| Short problem |
Please pull every line of text from the listing below and copy it word for word, omitting the pictures.

| Records shown |
-*-*-
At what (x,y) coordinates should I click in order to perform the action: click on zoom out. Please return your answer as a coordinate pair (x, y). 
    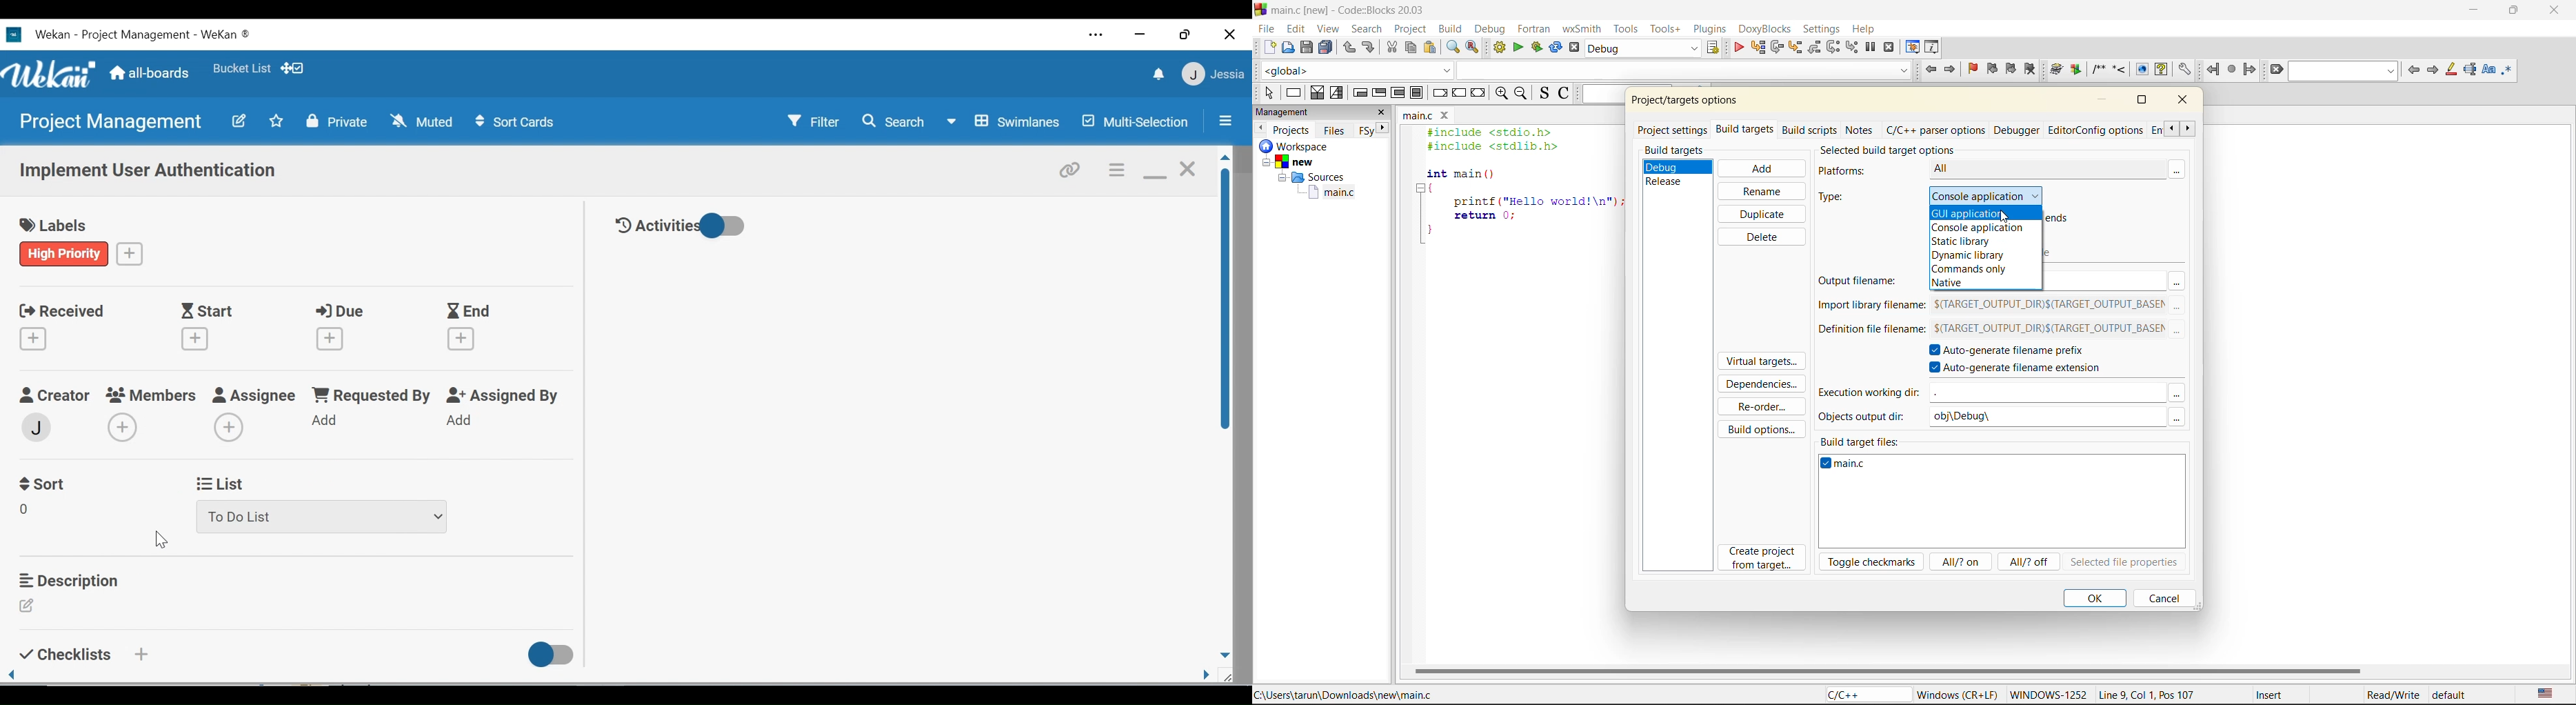
    Looking at the image, I should click on (1525, 94).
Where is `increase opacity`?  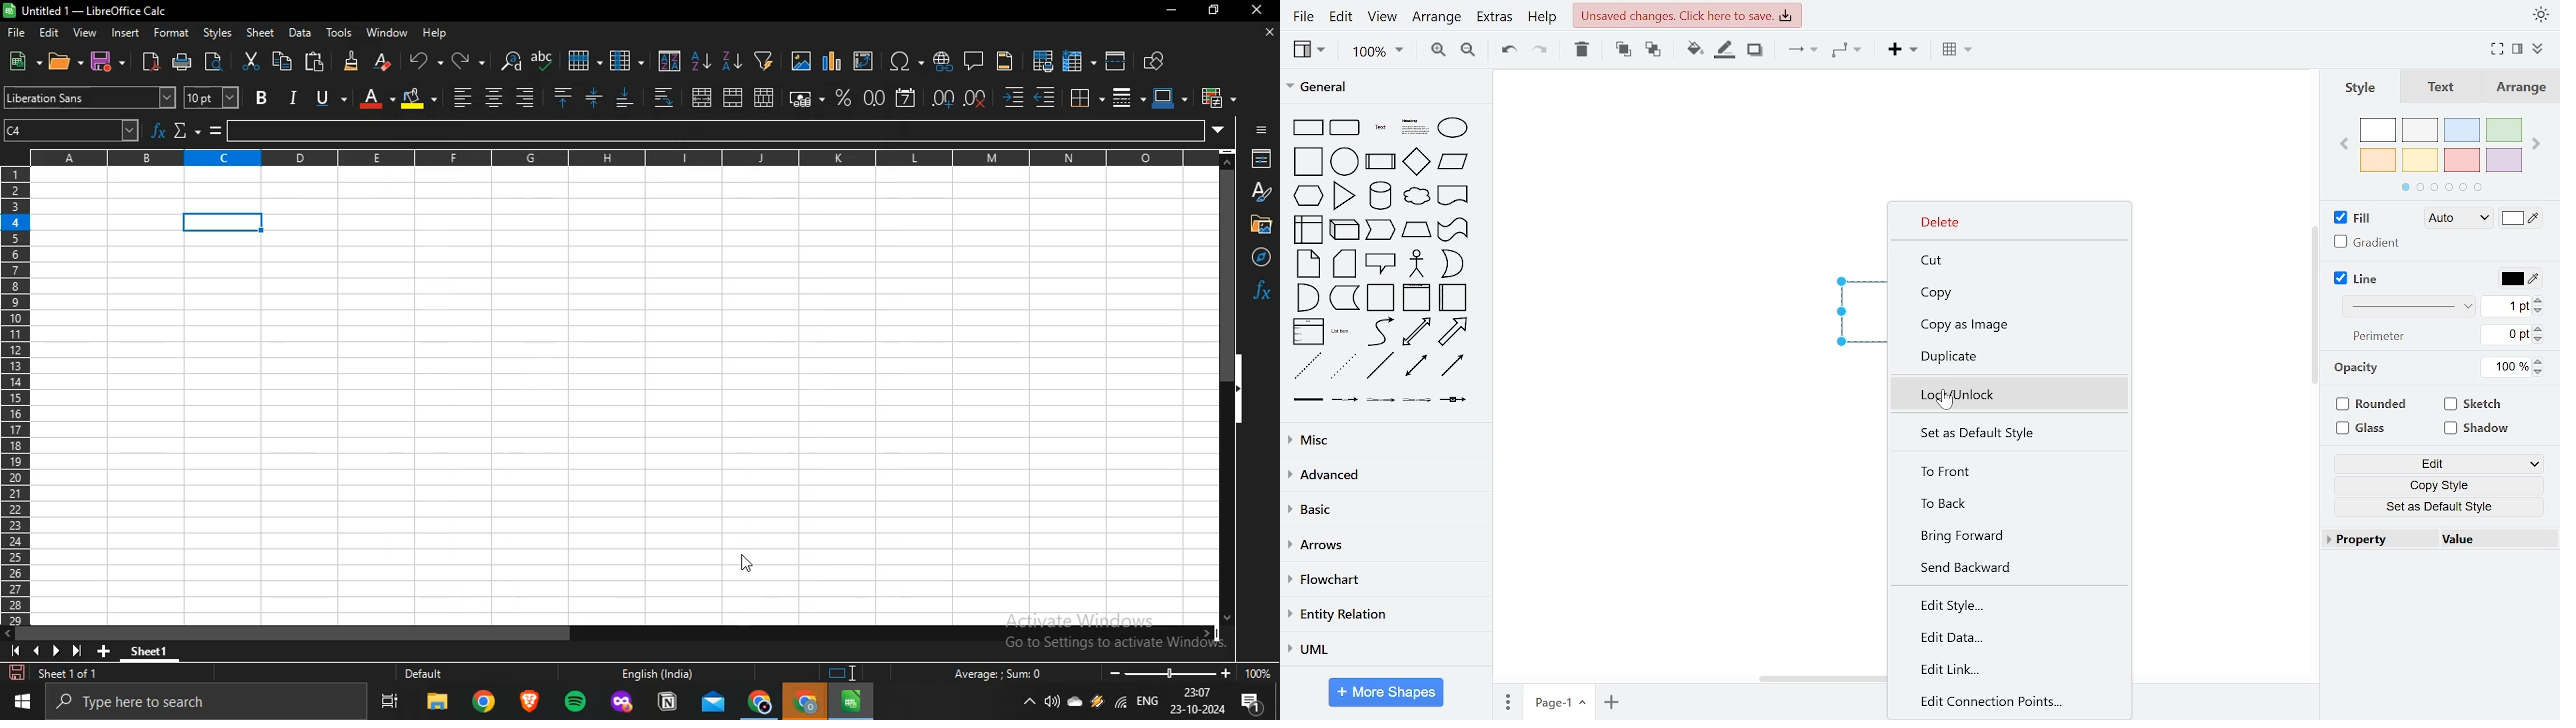
increase opacity is located at coordinates (2539, 361).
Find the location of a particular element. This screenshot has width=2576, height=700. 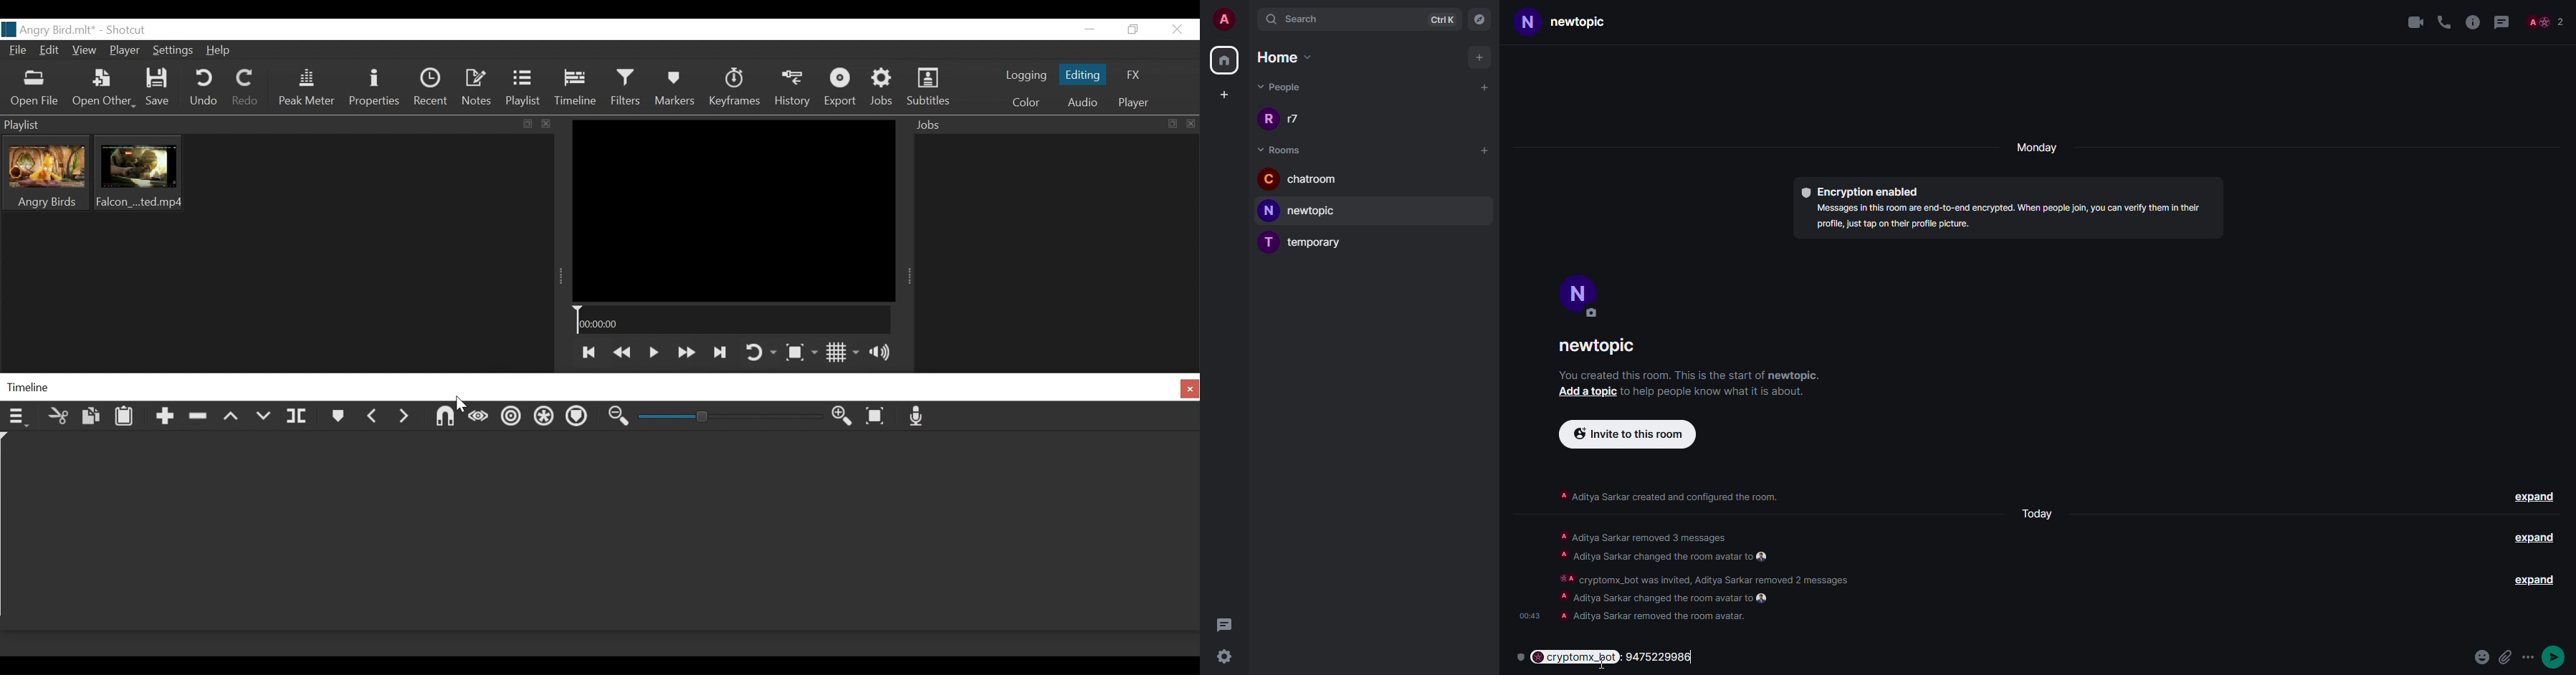

time is located at coordinates (1528, 611).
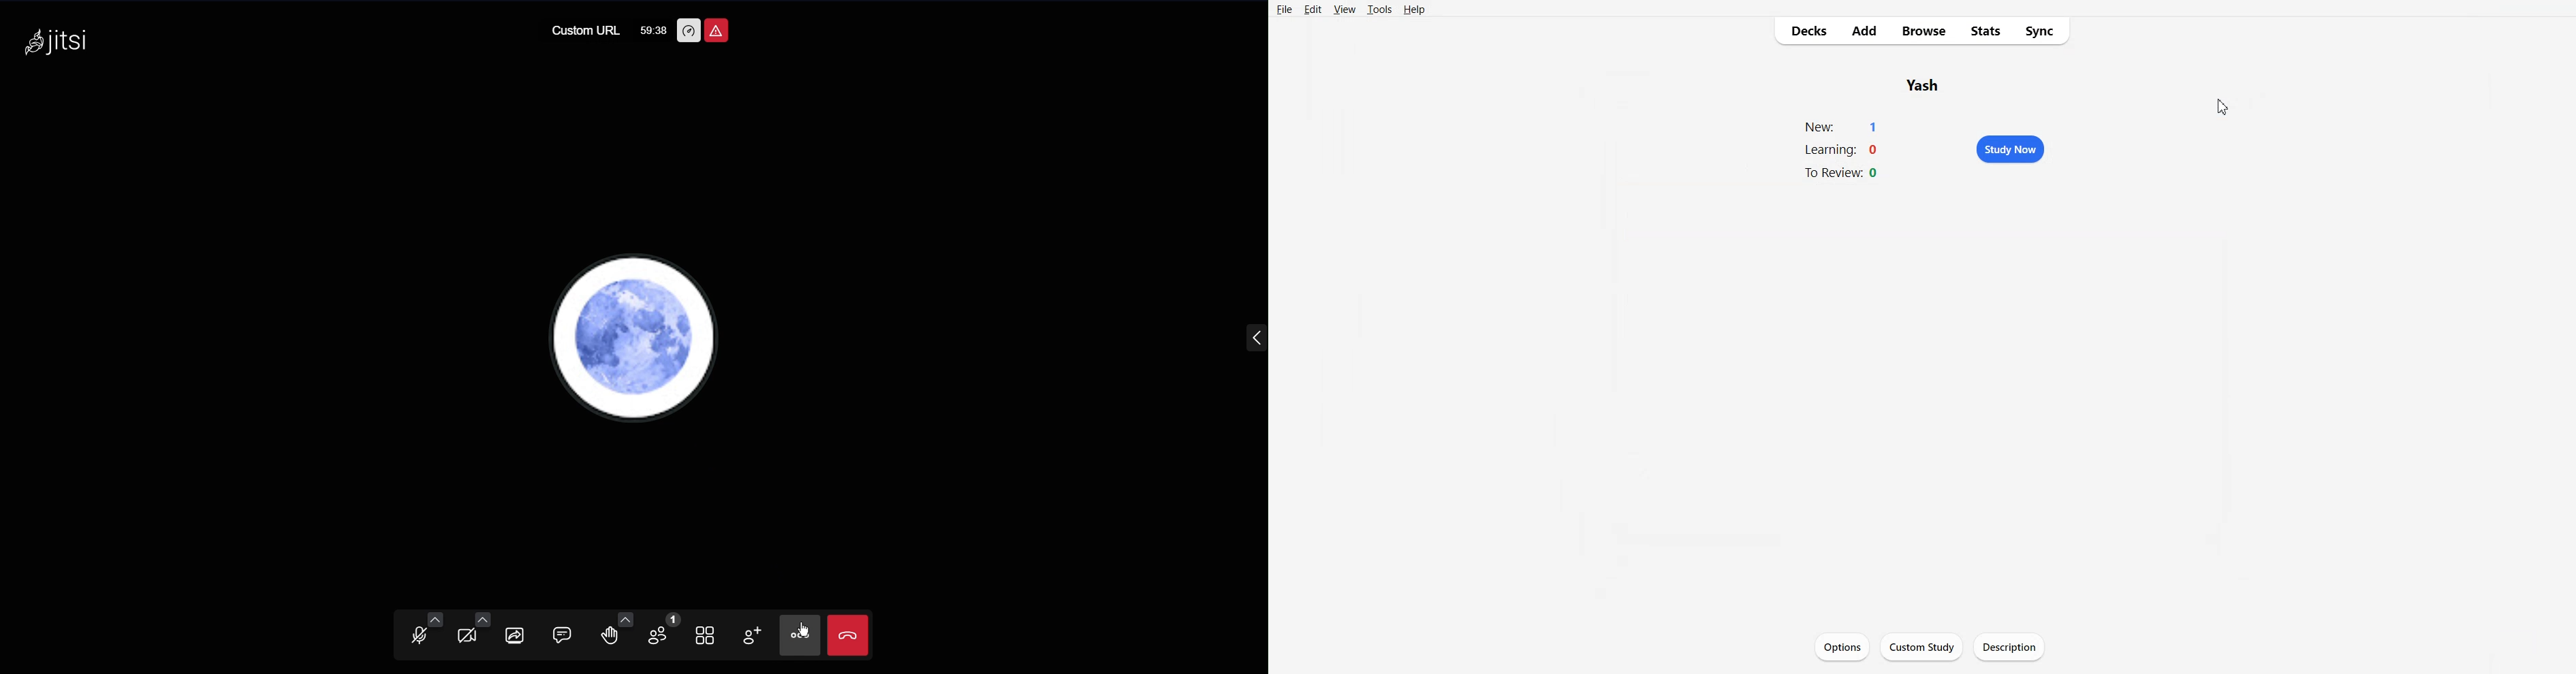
-*-*-
| Solution for this problem |
At what (x,y) coordinates should I click in order to perform the action: click on zoom out. Please return your answer as a coordinate pair (x, y). 
    Looking at the image, I should click on (1525, 94).
Where is `increase opacity`?  
increase opacity is located at coordinates (2539, 361).
Find the location of a particular element. This screenshot has width=2576, height=700. 

time is located at coordinates (1528, 611).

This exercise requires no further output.